Along with a lot of Scandinavians, Icelandic, Scottish and other Northern Hemisphere people, I’m entering the Winter Blues Phase of the year.  As a menopausal middle-aged woman, this increases my mood-swings.  I have been told I am not the pure ray of sunshine I think I am most of the year!  I use Vitamin D along with a Light Lamp to get me through the next few months, after around March time I do come out the other end.  The one thing I have missed this year though is watching my diet.  In the past 2 weeks I have been craving bad carbs.  I spent the weekend eating hot white toast covered in butter, followed by chocolate (if the pack says “Perfect for Sharing”, it’s lying).   Thankfully a friend of mine shared a link with me to a UK TV Daytime show where they were discussing SAD.  As I was wondering why I was feeling worse than usual, watching the article reminded me of the things I write about in my blog, about my symptoms and diet and how they seem closely related.

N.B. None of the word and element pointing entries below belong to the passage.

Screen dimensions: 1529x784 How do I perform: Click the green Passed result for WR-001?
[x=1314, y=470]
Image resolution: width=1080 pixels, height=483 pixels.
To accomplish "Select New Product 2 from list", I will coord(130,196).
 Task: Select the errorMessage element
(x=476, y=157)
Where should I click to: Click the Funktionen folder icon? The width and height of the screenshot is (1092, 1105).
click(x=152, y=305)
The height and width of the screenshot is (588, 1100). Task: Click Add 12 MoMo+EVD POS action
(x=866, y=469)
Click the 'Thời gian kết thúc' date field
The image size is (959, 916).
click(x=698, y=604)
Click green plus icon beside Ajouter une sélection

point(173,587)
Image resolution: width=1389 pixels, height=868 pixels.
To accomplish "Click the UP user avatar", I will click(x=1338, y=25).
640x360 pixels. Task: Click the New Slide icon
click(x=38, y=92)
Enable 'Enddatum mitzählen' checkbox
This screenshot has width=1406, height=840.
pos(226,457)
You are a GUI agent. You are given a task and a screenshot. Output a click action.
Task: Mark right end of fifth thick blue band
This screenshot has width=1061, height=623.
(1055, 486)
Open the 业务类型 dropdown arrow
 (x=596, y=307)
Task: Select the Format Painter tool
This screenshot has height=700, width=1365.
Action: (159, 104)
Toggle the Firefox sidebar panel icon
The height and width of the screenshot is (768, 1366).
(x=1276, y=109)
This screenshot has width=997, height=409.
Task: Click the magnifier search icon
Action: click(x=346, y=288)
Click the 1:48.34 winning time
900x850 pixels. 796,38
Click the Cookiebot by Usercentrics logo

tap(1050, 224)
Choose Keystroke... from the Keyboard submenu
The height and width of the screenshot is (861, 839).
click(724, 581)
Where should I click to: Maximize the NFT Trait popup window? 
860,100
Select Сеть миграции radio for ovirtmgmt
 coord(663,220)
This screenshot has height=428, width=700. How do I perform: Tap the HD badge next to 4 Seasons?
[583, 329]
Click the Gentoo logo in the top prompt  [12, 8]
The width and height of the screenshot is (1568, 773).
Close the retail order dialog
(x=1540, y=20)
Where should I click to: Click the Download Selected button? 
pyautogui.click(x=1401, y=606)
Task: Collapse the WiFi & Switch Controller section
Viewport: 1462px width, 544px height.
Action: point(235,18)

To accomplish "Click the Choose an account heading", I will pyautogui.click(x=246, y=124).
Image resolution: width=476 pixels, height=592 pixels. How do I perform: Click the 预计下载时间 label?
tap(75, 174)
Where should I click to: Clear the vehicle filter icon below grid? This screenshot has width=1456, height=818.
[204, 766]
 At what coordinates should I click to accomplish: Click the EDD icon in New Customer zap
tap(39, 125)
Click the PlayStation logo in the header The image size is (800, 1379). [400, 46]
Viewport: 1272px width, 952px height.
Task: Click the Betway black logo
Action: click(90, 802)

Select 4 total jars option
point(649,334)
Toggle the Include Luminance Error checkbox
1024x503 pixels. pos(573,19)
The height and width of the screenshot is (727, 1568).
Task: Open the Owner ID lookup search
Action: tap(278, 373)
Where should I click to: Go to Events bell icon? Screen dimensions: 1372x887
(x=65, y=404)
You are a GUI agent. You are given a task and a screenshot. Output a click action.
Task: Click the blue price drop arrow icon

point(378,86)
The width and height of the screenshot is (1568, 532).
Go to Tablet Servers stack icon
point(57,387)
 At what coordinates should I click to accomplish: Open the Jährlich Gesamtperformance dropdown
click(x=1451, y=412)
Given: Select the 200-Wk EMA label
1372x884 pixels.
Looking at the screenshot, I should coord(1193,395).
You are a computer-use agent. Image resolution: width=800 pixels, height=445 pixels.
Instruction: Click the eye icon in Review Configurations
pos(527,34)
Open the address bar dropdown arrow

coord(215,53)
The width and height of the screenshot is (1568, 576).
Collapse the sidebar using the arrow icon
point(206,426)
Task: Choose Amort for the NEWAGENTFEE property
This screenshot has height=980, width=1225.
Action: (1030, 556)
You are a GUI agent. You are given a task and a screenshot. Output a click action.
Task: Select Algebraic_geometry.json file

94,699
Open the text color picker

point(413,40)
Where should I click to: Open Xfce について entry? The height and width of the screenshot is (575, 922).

So goodbye delicious hot toast with melted butter.  Farewell Tuna Pizza.  Au Revoir Family Packs of Chocolate (really made for one) and Auf Wiedersehen comfort food covering with mashed potato and cheese.  Thankfully I am Scottish and I got the Soup Making Gene, so in theory I can get through this period with minimal damage to those around me with the assistance of the Northern Hemishphere’s favourite comfort food.  Thanks Ginge in Germany for the reminder.



2 responses to “Seasonal Affective Disorder (SAD)

  1. Ginge in Germany tries to give good advice… Get that SAD light out and top up with zillions of lux ever evening.